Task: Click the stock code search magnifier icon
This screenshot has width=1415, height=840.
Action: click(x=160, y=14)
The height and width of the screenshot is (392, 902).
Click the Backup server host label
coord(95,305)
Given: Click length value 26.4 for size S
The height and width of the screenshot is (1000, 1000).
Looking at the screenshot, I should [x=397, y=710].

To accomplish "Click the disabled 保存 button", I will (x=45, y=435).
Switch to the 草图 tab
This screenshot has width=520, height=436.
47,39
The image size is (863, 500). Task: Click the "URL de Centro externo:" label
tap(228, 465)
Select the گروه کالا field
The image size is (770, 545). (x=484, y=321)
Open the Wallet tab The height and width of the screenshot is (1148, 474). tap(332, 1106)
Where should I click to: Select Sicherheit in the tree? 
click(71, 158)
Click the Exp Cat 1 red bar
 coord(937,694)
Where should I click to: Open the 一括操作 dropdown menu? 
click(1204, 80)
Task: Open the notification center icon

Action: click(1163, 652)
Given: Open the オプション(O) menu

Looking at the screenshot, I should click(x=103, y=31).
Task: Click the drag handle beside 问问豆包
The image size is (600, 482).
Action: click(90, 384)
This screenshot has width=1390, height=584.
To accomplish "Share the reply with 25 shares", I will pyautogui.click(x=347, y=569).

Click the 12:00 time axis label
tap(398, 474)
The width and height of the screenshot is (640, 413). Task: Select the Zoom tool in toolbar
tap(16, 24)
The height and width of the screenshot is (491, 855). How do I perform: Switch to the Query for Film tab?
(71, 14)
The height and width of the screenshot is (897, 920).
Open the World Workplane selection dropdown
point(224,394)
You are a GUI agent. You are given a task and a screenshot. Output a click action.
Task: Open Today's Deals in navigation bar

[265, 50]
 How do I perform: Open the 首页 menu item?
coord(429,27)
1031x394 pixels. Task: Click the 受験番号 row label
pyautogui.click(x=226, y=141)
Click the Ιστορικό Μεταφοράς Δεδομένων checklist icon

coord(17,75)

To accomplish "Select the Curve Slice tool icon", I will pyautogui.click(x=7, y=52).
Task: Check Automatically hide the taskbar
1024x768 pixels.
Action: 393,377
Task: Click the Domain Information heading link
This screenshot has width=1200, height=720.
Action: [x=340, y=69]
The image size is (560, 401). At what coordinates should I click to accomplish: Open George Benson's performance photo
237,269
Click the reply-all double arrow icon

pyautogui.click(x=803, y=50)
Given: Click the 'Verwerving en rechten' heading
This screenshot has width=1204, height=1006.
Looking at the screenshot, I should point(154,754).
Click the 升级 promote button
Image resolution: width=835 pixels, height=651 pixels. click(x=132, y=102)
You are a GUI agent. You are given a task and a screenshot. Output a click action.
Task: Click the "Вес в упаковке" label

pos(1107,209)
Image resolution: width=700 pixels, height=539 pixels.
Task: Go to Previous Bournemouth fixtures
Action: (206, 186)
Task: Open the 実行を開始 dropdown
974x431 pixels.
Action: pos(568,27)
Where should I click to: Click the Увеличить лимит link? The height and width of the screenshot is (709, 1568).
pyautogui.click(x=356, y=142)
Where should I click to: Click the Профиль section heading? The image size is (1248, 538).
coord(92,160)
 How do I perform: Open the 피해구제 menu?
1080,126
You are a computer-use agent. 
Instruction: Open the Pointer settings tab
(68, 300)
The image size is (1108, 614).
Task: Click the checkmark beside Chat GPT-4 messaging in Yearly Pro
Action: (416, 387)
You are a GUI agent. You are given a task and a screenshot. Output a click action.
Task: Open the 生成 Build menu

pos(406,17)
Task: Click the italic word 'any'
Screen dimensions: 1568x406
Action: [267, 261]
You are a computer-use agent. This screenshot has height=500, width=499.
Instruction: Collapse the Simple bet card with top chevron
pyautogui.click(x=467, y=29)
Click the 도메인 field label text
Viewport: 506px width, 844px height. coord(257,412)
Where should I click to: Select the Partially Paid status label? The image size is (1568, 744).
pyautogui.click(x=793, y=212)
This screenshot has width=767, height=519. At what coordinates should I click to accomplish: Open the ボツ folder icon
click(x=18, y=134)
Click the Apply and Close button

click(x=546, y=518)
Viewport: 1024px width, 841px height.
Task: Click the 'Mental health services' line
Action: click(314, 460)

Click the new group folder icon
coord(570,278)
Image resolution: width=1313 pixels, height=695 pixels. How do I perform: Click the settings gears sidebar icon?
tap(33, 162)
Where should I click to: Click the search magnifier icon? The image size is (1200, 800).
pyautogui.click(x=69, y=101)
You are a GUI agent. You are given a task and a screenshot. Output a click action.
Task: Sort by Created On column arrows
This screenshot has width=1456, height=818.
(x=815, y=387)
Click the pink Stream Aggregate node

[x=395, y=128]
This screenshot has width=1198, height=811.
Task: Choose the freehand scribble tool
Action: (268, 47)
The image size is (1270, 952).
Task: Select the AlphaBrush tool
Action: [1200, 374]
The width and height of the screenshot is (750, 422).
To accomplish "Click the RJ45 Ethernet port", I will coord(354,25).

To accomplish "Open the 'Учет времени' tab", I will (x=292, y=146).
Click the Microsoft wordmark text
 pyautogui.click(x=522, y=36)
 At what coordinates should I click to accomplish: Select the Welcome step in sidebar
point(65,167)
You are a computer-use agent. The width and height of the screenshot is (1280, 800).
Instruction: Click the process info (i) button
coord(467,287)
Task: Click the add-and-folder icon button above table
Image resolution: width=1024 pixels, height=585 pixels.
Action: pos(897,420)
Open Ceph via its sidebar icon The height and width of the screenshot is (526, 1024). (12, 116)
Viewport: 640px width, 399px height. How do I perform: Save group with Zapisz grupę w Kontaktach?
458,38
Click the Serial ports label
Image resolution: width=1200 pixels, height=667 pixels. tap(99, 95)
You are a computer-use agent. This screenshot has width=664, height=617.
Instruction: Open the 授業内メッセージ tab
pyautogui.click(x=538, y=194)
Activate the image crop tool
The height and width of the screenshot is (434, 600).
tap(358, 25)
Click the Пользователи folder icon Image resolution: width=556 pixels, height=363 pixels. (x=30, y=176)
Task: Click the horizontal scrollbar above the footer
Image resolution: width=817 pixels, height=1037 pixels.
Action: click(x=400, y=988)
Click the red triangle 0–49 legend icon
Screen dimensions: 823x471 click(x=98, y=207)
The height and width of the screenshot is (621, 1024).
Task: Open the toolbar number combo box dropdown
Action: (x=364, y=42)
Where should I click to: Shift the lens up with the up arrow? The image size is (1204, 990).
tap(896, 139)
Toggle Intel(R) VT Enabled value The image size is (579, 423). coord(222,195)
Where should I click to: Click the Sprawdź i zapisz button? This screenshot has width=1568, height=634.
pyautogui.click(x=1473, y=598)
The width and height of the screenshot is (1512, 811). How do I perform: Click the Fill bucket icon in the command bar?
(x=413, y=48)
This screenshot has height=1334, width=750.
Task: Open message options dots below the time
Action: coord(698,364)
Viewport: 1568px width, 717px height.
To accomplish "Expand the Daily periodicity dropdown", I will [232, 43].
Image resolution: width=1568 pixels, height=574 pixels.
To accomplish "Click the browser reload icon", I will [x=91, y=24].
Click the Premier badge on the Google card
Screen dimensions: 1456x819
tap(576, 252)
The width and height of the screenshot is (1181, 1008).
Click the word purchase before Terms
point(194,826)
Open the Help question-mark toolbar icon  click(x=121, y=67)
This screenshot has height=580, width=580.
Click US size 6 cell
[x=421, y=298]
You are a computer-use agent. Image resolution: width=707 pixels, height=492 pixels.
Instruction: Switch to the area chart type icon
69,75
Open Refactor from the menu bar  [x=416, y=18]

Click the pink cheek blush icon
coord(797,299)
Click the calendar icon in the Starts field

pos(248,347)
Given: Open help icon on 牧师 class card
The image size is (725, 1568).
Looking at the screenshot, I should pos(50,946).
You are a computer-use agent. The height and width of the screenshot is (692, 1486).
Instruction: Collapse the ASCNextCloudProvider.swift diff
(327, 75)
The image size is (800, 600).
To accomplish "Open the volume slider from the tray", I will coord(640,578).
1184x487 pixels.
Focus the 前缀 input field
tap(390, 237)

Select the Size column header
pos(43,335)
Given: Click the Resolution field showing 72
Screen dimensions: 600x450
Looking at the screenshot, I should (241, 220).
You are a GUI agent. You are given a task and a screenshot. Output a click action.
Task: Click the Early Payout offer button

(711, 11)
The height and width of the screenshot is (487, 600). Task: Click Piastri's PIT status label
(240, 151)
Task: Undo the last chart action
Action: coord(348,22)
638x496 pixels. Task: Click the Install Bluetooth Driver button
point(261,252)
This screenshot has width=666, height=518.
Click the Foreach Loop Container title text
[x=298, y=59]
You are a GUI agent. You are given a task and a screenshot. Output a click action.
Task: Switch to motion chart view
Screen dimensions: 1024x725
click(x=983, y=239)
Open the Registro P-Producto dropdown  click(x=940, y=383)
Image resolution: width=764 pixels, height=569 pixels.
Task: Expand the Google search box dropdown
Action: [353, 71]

=== Task objective ===
Please give back exactly the lines of this listing beginning at the line with "Where should I click to: Click the search" and ending with the line with "The width and height of the screenshot is (750, 422).", both included, and nothing else.

=== Written answer ===
Where should I click to: Click the search magnifier icon? The image size is (1200, 800).
pyautogui.click(x=69, y=101)
You are a GUI agent. You are given a task and a screenshot. Output a click action.
Task: Sort by Created On column arrows
This screenshot has width=1456, height=818.
(x=815, y=387)
Click the pink Stream Aggregate node

[x=395, y=128]
This screenshot has width=1198, height=811.
Task: Choose the freehand scribble tool
Action: (268, 47)
The image size is (1270, 952).
Task: Select the AlphaBrush tool
Action: [1200, 374]
The width and height of the screenshot is (750, 422).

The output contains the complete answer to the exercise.